#### Task objective
Rewrite the records below from the line with "Image resolution: width=1373, height=772." to the line with "[Show Search Map] (172, 131)", both lines included, and shift every coordinate in the answers by adding 54 to each number. Keep the requests, and leave the pictures out.

#### Data on locating visible targets
* * * * * * * * *
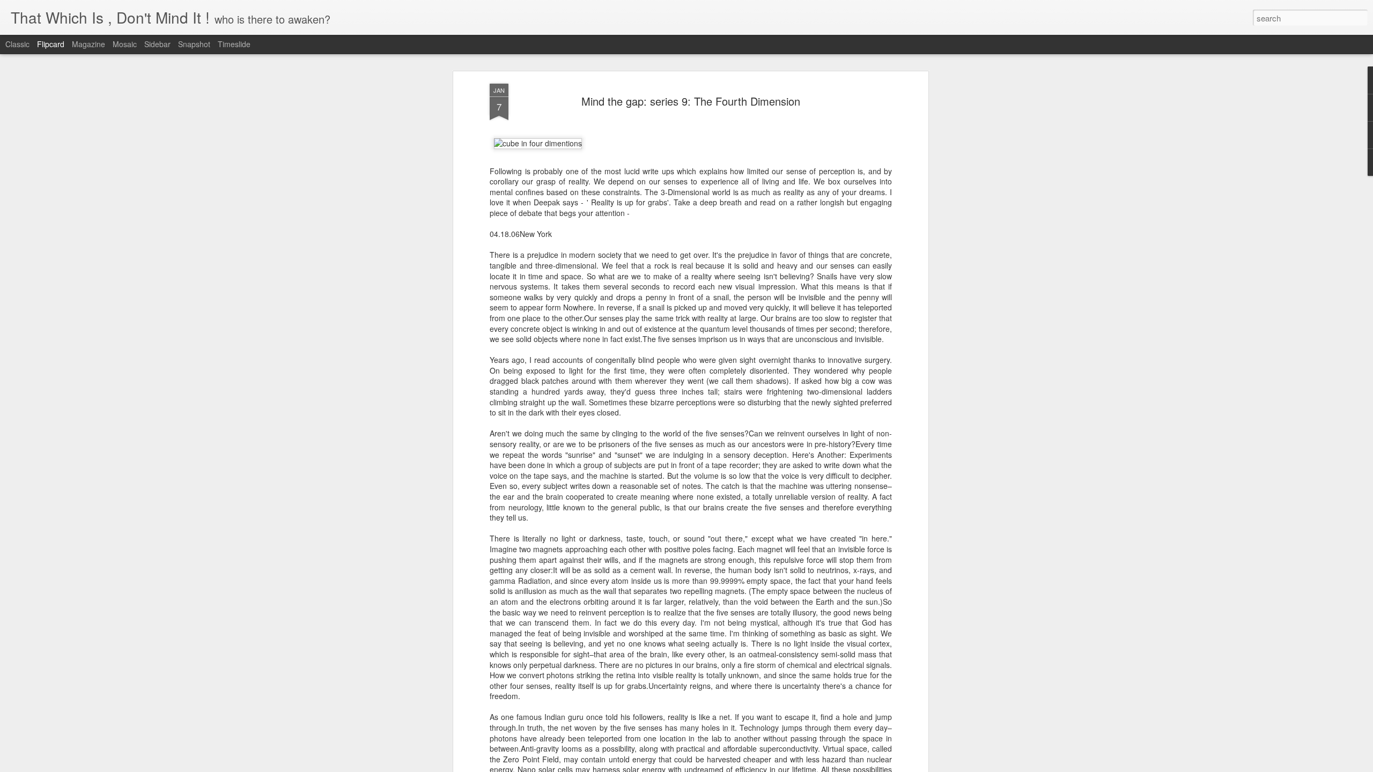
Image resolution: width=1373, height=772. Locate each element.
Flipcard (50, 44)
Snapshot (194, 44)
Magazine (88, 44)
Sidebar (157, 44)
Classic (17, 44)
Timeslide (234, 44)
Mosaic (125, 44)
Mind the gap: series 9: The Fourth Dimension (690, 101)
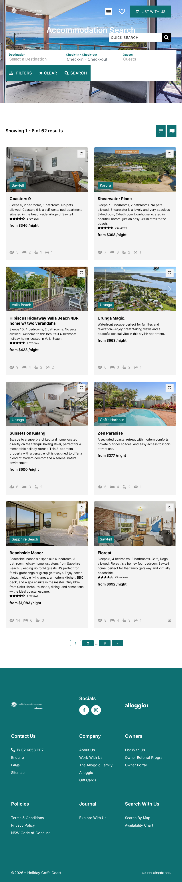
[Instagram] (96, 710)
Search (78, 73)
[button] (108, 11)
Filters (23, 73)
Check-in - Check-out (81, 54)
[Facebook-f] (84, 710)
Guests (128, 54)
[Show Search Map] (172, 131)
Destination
* * * * * * * * *
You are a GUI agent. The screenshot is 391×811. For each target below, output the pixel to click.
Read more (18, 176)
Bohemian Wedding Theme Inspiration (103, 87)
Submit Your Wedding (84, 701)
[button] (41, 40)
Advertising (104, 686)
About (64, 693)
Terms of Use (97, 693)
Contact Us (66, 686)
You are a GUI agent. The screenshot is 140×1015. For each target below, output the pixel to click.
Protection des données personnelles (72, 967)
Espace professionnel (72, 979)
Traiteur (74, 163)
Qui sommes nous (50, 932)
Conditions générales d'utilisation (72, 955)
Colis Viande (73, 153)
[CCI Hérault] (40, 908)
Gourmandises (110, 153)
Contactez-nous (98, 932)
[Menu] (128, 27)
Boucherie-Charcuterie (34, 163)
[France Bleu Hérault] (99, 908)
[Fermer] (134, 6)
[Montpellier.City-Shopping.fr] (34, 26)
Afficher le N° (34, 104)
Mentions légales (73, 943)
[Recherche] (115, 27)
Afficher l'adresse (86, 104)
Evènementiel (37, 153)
* * * * * * * * *
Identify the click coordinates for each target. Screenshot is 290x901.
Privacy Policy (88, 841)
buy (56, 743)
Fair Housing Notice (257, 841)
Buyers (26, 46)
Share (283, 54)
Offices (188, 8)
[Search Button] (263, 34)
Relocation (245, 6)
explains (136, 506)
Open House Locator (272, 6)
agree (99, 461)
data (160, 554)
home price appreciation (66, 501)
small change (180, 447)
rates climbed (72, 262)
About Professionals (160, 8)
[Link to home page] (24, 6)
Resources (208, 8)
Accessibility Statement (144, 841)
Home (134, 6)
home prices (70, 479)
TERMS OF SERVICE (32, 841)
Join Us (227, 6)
* * * * * * * * *
#### Output below
Image resolution: width=1373, height=772. Locate each element.
Flipcard (104, 98)
Snapshot (248, 98)
Magazine (142, 98)
Sidebar (211, 98)
Classic (71, 98)
Timeslide (288, 98)
Mosaic (179, 98)
Mind the gap: series 9: The Fourth Dimension (744, 155)
[Instagram] (150, 764)
Search (132, 127)
[button] (162, 65)
Filters (77, 127)
Check-in - Check-out (135, 108)
[Facebook-f] (138, 764)
Guests (182, 108)
[Show Search Map] (226, 185)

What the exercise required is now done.